Just two weeks earlier, Jean Chretien had confirmed that Canada and the United States were negotiating a new joint defence command. Mr. Chretien said that Parliament would be informed if an agreement were reached. Now the Bush administration has made it known that not even the prime minister's consent, let alone Parliament's, is required. The Canadian public, and its elected representatives, did not react with outrage. That was reserved for the decision by an Olympic ice-skating judge to withhold a gold medal from a Canadian duo.

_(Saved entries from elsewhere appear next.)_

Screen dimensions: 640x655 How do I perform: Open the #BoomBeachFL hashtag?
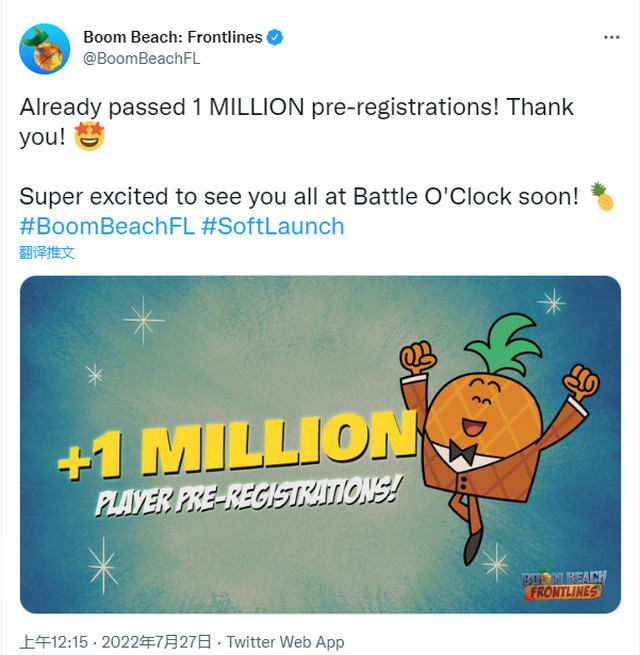[x=107, y=226]
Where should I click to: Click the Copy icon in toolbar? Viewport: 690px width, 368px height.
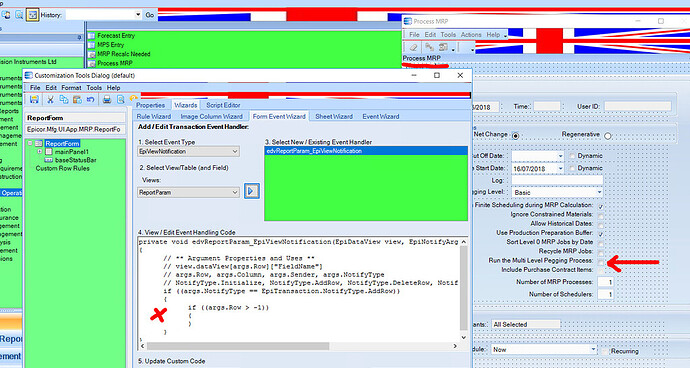tap(64, 99)
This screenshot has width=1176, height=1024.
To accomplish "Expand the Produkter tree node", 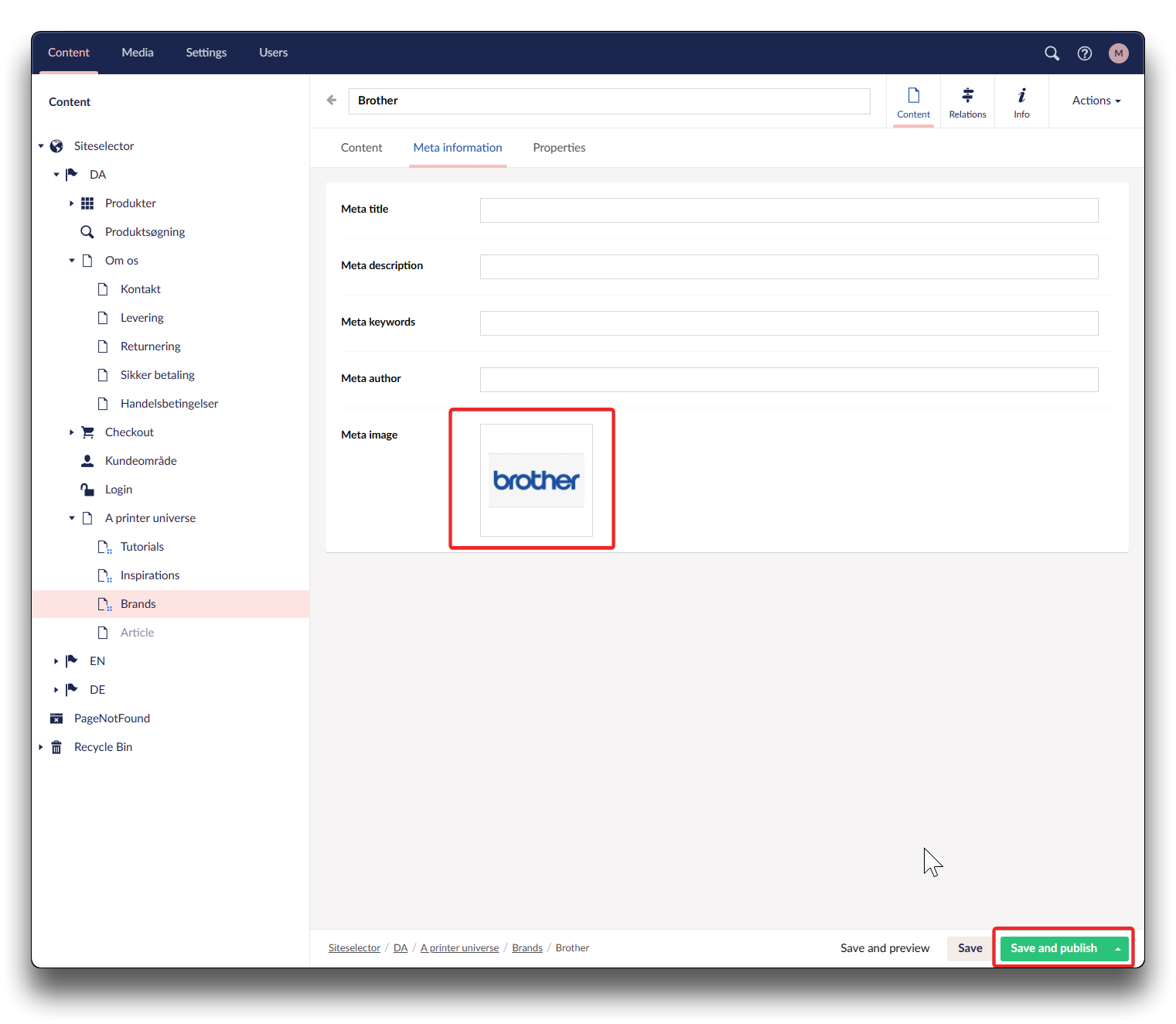I will [x=71, y=203].
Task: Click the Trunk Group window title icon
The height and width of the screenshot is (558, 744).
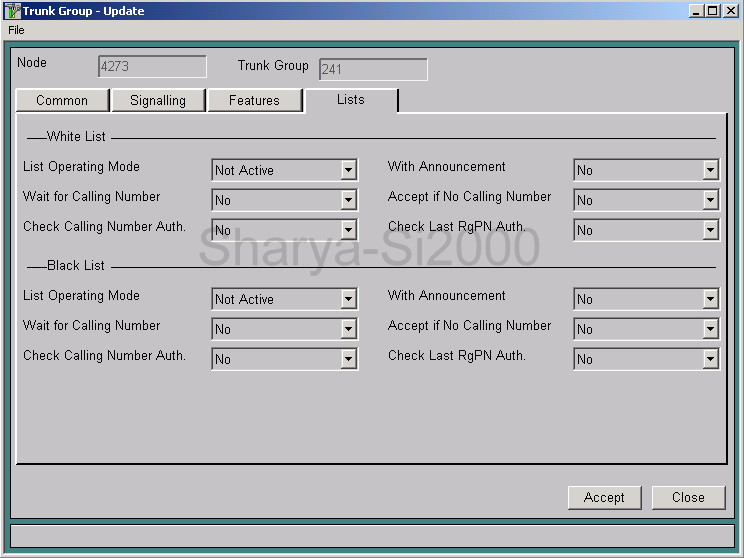Action: 12,11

"The days of being a piecemeal ally of the United States are coming to an end," Mr. Winsor pronounced. If true, this is momentous. Canada may soon find itself standing with the U.S. against the rest of the world. In his January 30 State of the Union address, President George W. Bush committed the U.S. to a "war against terror [that] is only beginning." Mr. Bush's speech signifies that the modest approach favoured by Secretary of State Colin Powell has been defeated. The U.S. has served notice that it will not tolerate the existence of regimes it considers hostile and dangerous, beginning with the "axis of evil": Iran, Iraq and North Korea. Reaction from foreign capitals, including those of American allies, was unfavourable. (See "News on the Terrorism Front," page 18.) Domestic reaction was strongly favourable; neo-conservatives crowed that the "American empire" was at hand.
"How Canada stands on the axis of evil was the first question we received," Sen. Kenny reported. Canada's initial response was negative; both Mr. Chretien and Deputy Prime Minister John Manley rejected it. Whether Canada will be able to maintain this independence when faced with the wrath of a wounded giant with a stranglehold over the Canadian economy will be the test of whether Canadian sovereignty still exists.
Mr. Chretien's Liberals are divided. Mr. Manley ridicules Canadian nationalists even as he refuses to commit Canada against the axis of evil. Prime Minister Chretien suggests that Canadians concerned about the legal status of Afghanis captured by Canadian troops under U.S. military command are terrorist sympathizers. Liberal MP John Godfrey has said, "George Bush has declared that the war on terrorism is the cause of his generation. [In Canada], national sovereignty will be the cause of ours." Liberal MP Bonnie Brown complained that she is "very concerned about our participation in this so-called war...We've been bending over backwards and I'm not seeing any payoff."
Mr. Manley has said that "Half the time the Alliance party wants us to agree with the United States, even when they're wrong." Despite Mr. Manley's partisanship, there can be no doubt that the Official Opposition is not worried unduly about Canadian independence. Its reflexive pro-Americanism is reflected in recent statements by the two front-runners in the Alliance leadership race. Stockwell Day declared in a February 4 speech, "In the weeks and months to come, Canada must decide where we will stand in this next phase in the war on terrorism. Will we stand with the United States and Israel as allies against the axis of evil, or will we try to be neutral bystanders, groping for some kind of middle ground between good and evil which does not exist?" Mr. Day singled out MPs Godfrey and Brown for criticism. Stephen Harper, at the February 6 leadership debate, went even further, arguing that the Liberals "don't see any real difference between our enemies and our friends, between good and evil," and accusing them of believing that the "Americans are just as bad as the Taliban and Al Qa'eda."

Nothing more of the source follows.